What the exercise asks: Search the material for "agent" and show all lines that contain it.

Available data:
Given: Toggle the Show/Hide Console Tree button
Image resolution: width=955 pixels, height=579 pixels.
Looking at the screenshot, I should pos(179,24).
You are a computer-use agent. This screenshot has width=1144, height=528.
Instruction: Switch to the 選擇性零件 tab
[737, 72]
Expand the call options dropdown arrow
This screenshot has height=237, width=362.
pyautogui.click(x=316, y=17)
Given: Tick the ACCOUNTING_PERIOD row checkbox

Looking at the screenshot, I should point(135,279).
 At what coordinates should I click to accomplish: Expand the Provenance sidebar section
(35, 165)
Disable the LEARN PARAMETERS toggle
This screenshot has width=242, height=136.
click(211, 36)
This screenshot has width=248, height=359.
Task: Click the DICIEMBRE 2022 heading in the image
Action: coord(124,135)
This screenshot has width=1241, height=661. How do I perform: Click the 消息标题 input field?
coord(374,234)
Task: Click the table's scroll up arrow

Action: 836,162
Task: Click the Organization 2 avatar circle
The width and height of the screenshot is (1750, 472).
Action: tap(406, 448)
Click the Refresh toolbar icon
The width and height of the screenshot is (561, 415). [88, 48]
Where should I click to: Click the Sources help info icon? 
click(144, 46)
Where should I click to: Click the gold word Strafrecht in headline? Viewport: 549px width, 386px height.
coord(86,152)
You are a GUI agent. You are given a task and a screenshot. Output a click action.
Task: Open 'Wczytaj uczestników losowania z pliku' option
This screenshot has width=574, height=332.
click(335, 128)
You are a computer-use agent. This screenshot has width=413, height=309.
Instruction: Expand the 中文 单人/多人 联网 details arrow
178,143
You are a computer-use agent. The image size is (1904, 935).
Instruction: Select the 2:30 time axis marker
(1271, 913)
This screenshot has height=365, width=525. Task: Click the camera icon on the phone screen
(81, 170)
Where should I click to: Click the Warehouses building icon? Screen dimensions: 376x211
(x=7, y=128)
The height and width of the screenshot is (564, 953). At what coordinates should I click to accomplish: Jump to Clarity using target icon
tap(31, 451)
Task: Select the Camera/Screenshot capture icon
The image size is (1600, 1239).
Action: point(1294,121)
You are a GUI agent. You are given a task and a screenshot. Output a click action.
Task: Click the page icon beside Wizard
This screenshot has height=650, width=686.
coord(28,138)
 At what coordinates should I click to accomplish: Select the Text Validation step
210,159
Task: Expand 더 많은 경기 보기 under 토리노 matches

Written solution:
You are a computer-use agent. This screenshot has width=1144, height=528.
You are a GUI agent. You are given a task and a screenshot. Output a click action.
You are a computer-use agent. This screenshot has width=413, height=309.
You are a computer-use agent. The image size is (1904, 935).
You are a GUI agent. You are given a task and a screenshot. Output a click action.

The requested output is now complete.